BEGIN

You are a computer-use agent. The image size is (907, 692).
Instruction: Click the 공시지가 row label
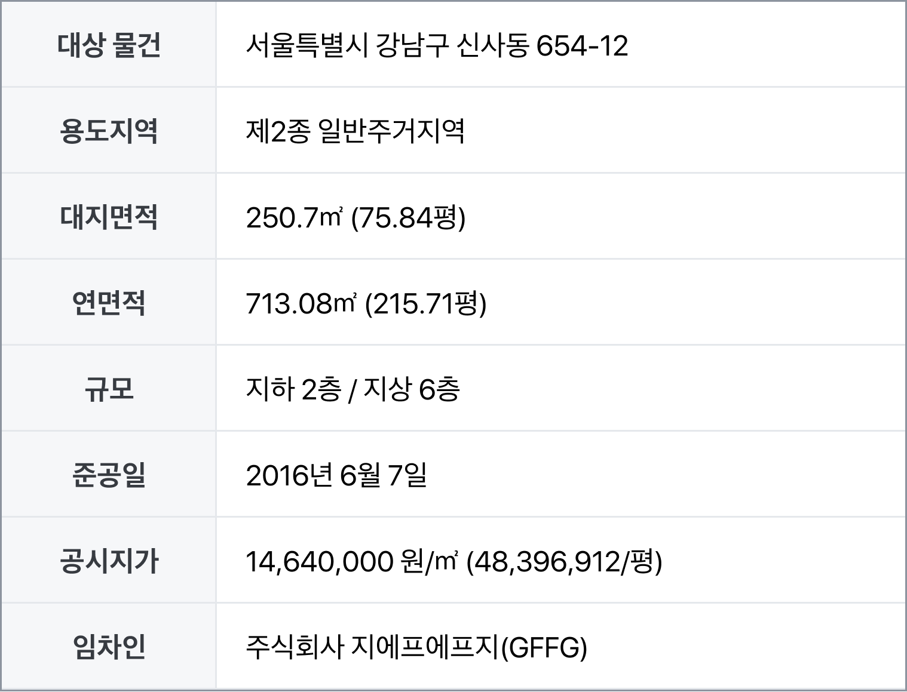point(109,561)
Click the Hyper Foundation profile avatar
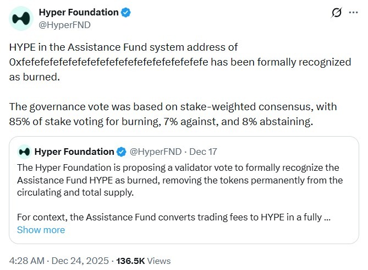Viewport: 368px width, 270px height. tap(21, 18)
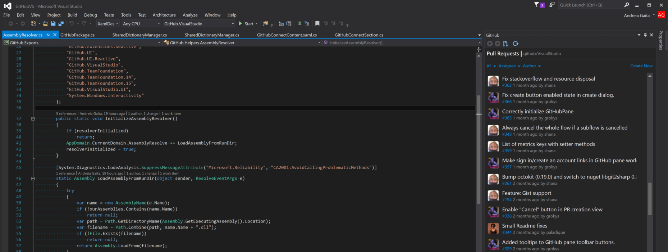Click the send feedback icon
Image resolution: width=668 pixels, height=252 pixels.
552,5
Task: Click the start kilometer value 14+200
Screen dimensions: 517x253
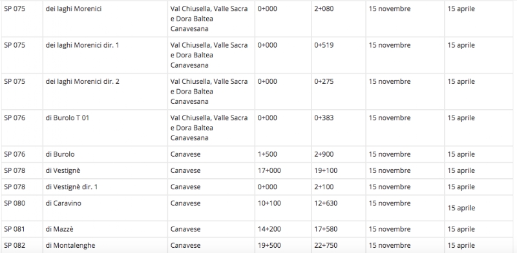Action: point(269,229)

END

Directions: Please write out all of the material above without changing a word, and omit any pictures.

Answer:
You are a computer-use agent. The image size is (907, 692).
Instruction: Click the 공시지가 row label
point(109,561)
Click the Hyper Foundation profile avatar
Viewport: 368px width, 270px height. tap(21, 18)
Click the send feedback icon
Image resolution: width=668 pixels, height=252 pixels.
552,5
Task: Click the start kilometer value 14+200
Screen dimensions: 517x253
Action: point(269,229)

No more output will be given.